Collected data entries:
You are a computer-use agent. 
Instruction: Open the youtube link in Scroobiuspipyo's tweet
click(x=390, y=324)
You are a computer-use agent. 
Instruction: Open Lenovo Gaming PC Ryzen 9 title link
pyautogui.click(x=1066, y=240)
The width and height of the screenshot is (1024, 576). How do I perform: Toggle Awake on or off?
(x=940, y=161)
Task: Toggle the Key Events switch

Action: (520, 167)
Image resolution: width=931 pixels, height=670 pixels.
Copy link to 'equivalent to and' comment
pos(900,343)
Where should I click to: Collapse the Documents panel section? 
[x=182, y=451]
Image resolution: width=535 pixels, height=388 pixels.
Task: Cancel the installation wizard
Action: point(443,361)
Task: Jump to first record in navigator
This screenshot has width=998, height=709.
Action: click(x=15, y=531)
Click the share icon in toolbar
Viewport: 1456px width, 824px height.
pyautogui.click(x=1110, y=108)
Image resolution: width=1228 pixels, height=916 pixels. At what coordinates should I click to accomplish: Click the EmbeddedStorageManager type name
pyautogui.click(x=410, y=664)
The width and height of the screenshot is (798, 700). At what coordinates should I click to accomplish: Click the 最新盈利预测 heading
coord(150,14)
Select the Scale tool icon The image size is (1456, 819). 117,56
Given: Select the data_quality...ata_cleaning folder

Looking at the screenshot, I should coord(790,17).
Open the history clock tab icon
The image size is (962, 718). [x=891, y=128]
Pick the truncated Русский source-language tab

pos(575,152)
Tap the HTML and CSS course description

▶ [ASSIGNMENT] Copy each entry exactly.

▶ [TASK OUTPUT]
You are a computer-use agent. 
Instruction: Open the youtube link in Scroobiuspipyo's tweet
click(x=390, y=324)
You are a computer-use agent. 
Instruction: Open Lenovo Gaming PC Ryzen 9 title link
pyautogui.click(x=1066, y=240)
The width and height of the screenshot is (1024, 576). How do I perform: Toggle Awake on or off?
(x=940, y=161)
Task: Toggle the Key Events switch

Action: (520, 167)
Image resolution: width=931 pixels, height=670 pixels.
Copy link to 'equivalent to and' comment
pos(900,343)
Where should I click to: Collapse the Documents panel section? 
[x=182, y=451]
Image resolution: width=535 pixels, height=388 pixels.
Task: Cancel the installation wizard
Action: point(443,361)
Task: Jump to first record in navigator
This screenshot has width=998, height=709.
Action: click(x=15, y=531)
Click the share icon in toolbar
Viewport: 1456px width, 824px height.
pyautogui.click(x=1110, y=108)
Image resolution: width=1228 pixels, height=916 pixels. At what coordinates should I click to accomplish: Click the EmbeddedStorageManager type name
pyautogui.click(x=410, y=664)
The width and height of the screenshot is (798, 700). At what coordinates should I click to accomplish: Click the 最新盈利预测 heading
coord(150,14)
Select the Scale tool icon The image size is (1456, 819). 117,56
Given: Select the data_quality...ata_cleaning folder

Looking at the screenshot, I should coord(790,17).
Open the history clock tab icon
The image size is (962, 718). [x=891, y=128]
Pick the truncated Русский source-language tab

pos(575,152)
Tap the HTML and CSS course description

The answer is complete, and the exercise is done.